Recognizing the importance of work and the need for post-secondary education to fill many of our nation’s job openings, the Gateway to Careers Act addresses the challenges nontraditional students face while pursuing postsecondary education and makes education more accessible to more students. Senator Maggie Hassan (D-New Hampshire) introduced the Gateway to Careers Act, and it was co-sponsored by Todd Young (R-Indiana), Tim Kaine (D-Virginia), and Cory Gardner (R-Colorado) on April 10, 2019.
About 80 percent of today’s jobs require post-secondary education. Middle-skill jobs are defined as jobs that require more education than a high school diploma but less than a four-year college degree. Middle-skill jobs currently represent about 50 percent of the available jobs in the U.S. workforce. By 2024, middle skill jobs are expected to continue to represent the largest percentage (48 percent) of job openings. Unemployment rates in many states are at record lows, and more middle-skill jobs exist than middle-skilled workers to fill them.
It is essential that both U.S. born and immigrant students complete the education they need to fill the growing skills gap. The community college completion rate for full time students is 57 percent, and even less, 39 percent, for all full and part time students.
Today, U.S. undergraduate students are more diverse than in the past. They are older, more racially and ethnically diverse, more likely to work, and more likely to be parents. As their profile changes, today’s undergraduate student cohort faces new challenges and barriers to entering and completing post-secondary education.

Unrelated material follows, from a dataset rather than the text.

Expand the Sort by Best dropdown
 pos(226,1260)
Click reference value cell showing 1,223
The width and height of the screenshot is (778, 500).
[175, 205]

The Gateway to Careers Act would create a competitive grant program administered by the Department of Education (ED). ED would provide career pathway grants to eligible institutions, primarily certain public institutions of higher education, career and technical schools, and create partnerships among educational institutions or agencies, community-based organizations, workforce development partners, and business associations.
The grants would cover support services and activities identified by institutions as most beneficial to their students’ academic success. Some of the support services these grants could cover are childcare, transportation support, substance abuse treatment, professional development for faculty and staff, and career-pathway navigation services.
The Role of Immigrants
Since nearly 25 percent of all community college students are immigrants, the Gateway to Careers Act would serve a large number of immigrants. It has the potential to move individuals and families out of entry-level positions and into careers that are economically self-sustaining.
The Gateway to Careers Act would benefit immigrants in reaching their full potential, help address businesses’ demand for workers, and contribute to the success of the U.S. economy.